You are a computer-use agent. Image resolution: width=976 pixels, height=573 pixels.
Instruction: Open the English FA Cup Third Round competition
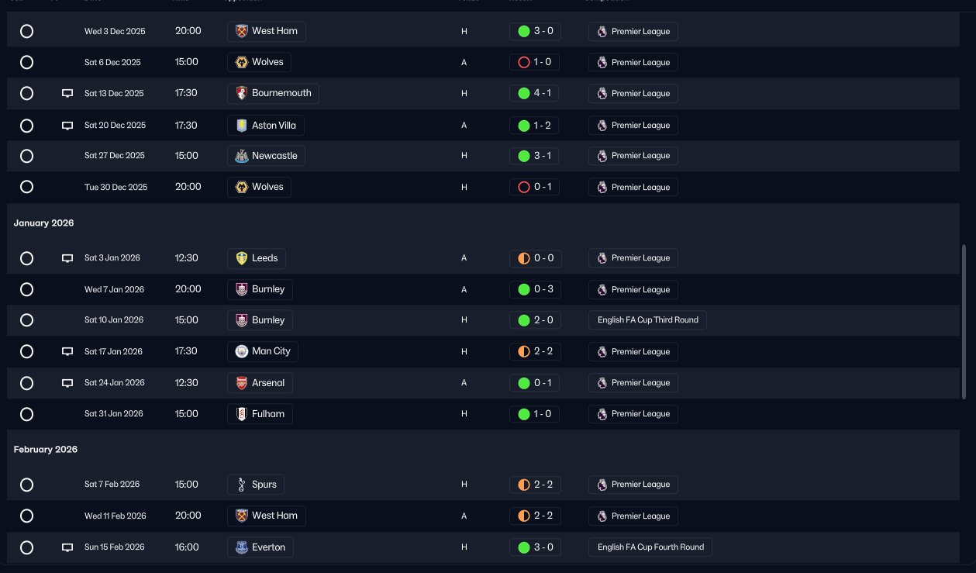tap(647, 320)
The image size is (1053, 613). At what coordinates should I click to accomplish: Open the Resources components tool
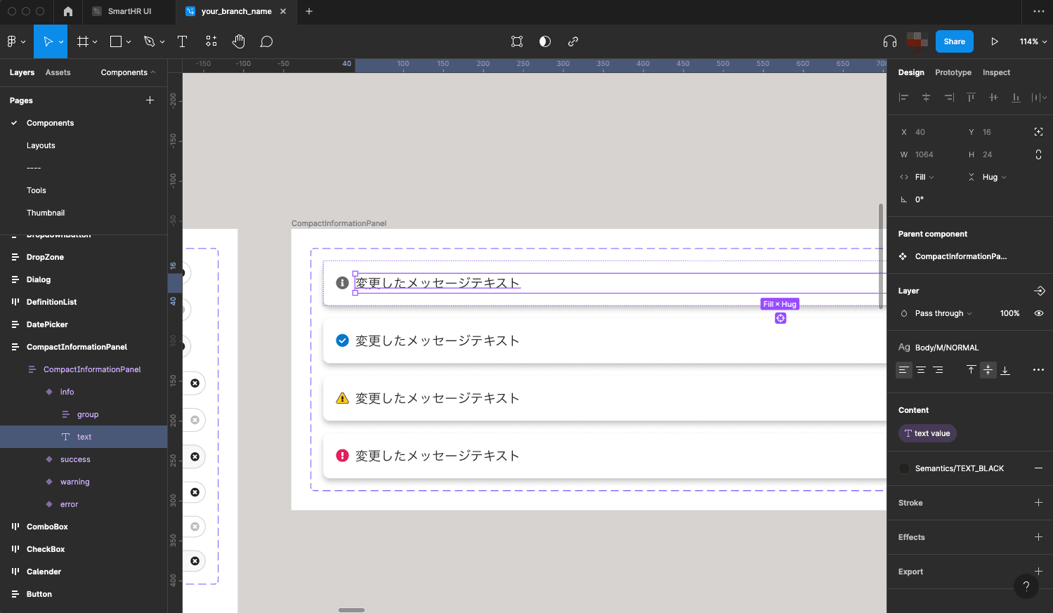click(211, 41)
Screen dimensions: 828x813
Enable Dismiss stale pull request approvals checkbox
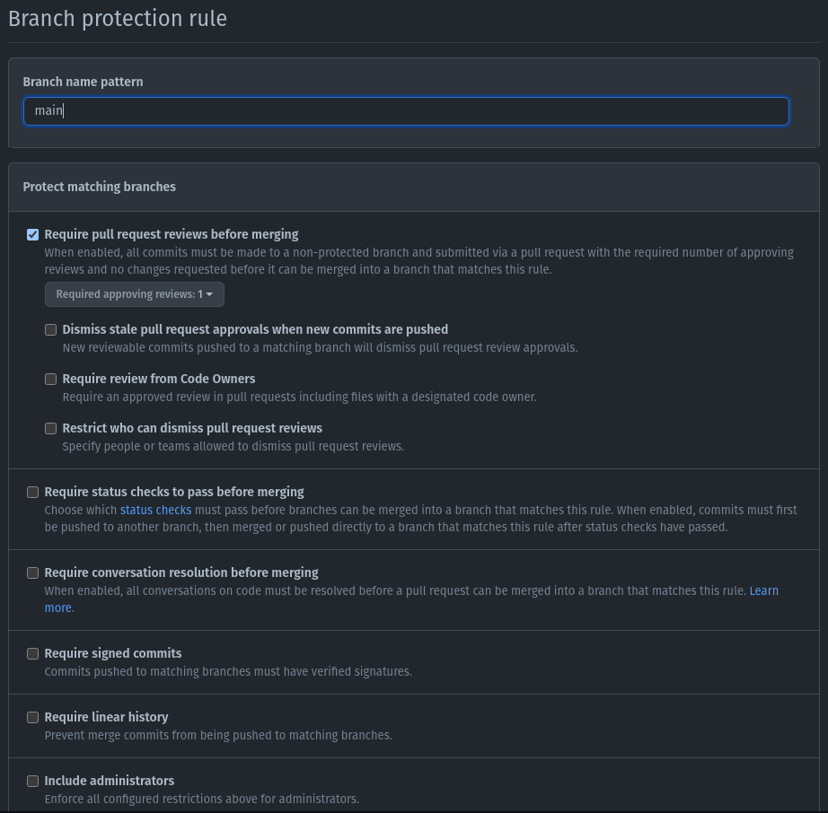50,329
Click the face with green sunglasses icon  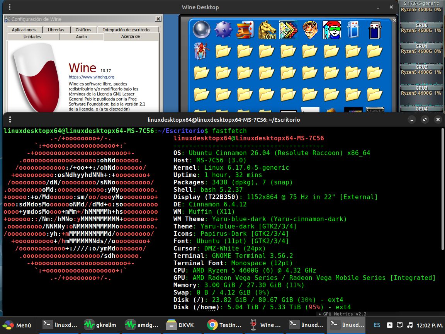pyautogui.click(x=331, y=30)
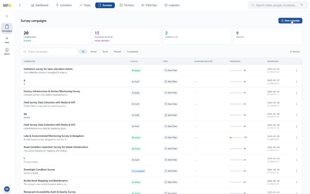Go to the Dashboard tab

[x=39, y=5]
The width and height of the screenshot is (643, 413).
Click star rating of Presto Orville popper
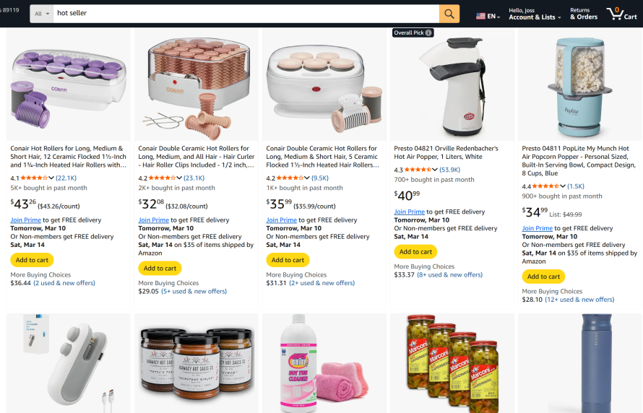pyautogui.click(x=418, y=170)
○ ○ ○
### COSA SI RICHIEDE
Riscrivi i dati partendo dall'inizio e terminando con la riga che contiene "tap(647, 320)", estremi inclusi, cambiando "Third Round" in "Fourth Round" e lasciando tutto il resto invariato. Ometti le immagini dalla risposta, per favore.

### ESERCIZIO SVOLTO
You are a computer-use agent. Image resolution: width=976 pixels, height=573 pixels.
Instruction: Open the English FA Cup Fourth Round competition
tap(647, 320)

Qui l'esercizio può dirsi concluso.